## Requirement
Two lines in the data below mark the range: the one with "You are a computer-use" and the one with "Instruction: Switch to the Relevés tab". Return both, along with every line between them, exactly.

## Data in this exercise
↓↓↓

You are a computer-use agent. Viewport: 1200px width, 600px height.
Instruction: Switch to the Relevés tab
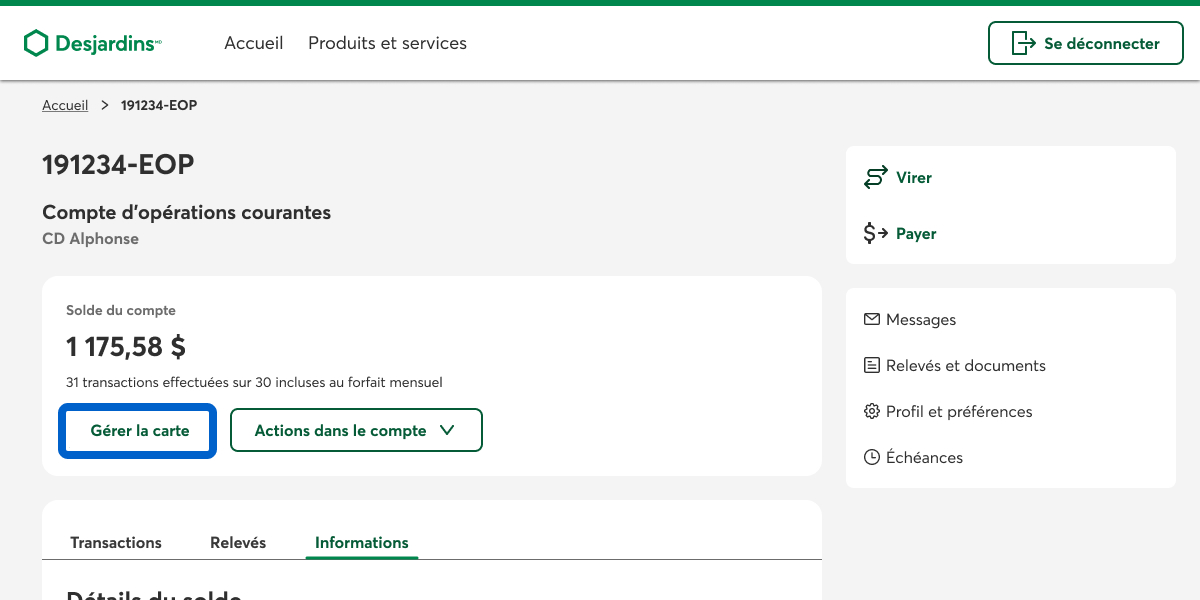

↑↑↑
↓↓↓

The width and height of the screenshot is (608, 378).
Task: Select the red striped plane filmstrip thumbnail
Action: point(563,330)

↑↑↑
↓↓↓

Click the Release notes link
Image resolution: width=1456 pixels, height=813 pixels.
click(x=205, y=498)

↑↑↑

## Exercise answer
You are a computer-use agent. Viewport: 1200px width, 600px height.
Instruction: Switch to the Relevés tab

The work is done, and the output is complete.